Similar concerns relate to the way government contracts are awarded without a proper procurement process; political interference in statutory bodies, including allegations of individuals being replaced by political allies; attempts of interference in the criminal justice system; and reports of intimidation and a growing culture of fear in society, public services and the media.
In addition, the governor said, there was growing evidence of serious organised crime infiltrating the BVI, such as the recent recovery of 2,300 kilogrammes of cocaine with a street value of US$250 million in the home of a police officer.

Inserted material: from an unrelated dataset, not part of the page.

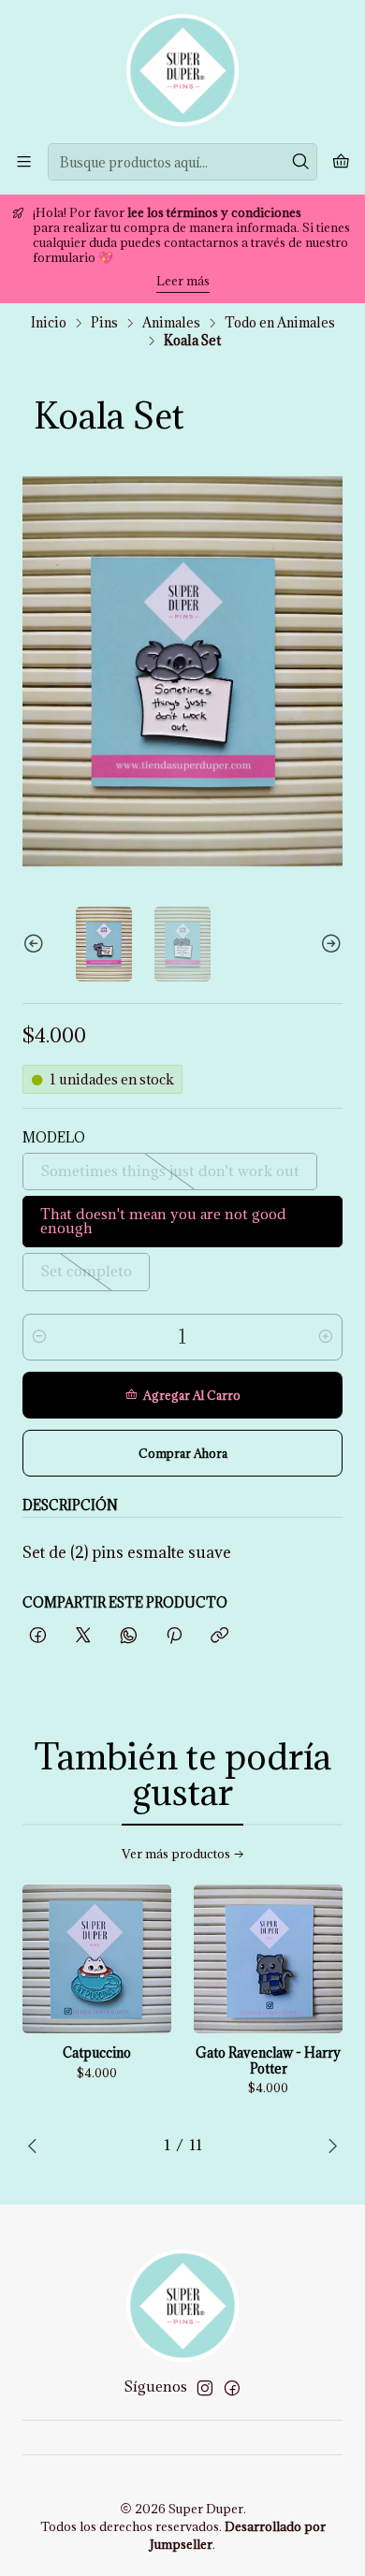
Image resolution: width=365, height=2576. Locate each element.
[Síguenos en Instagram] (205, 2388)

“Now let me be clear about the fact that these are allegations. However, they cannot be ignored and I must fulfil my Constitutional role to support the people and to uphold the peace, order and good governance of the Virgin Islands,” Jaspert said.
The last time a commission of inquiry was instituted in a UK Overseas Territory – in 2008 and 2009 – it found systemic corruption in government, the legislature and among public officers in the Turks and Caicos Islands.
In a written ministerial statement to the UK Parliament, Secretary of State Dominic Raab said successive attempts had been made to address the governance concerns through local institutions.
“However, the scope and seriousness of the concerns are now beyond local capacity to address.”
Raab said the UK government has a constitutional and moral duty to protect the interests of the people of the BVI.
“The Commission will inquire into whether there is information to substantiate claims that corruption, abuse of position and serious impropriety has taken place in public office in recent years, and it will make recommendations.”
The scope of the inquiry may be adjusted or extended as necessary.
“The Government expect the Commissioner to deliver his report to the Governor within six months. At this point, we hope that the UK and BVI will be able to consider the recommendations together in a constructive manner that best serves the people of BVI,” Raab said.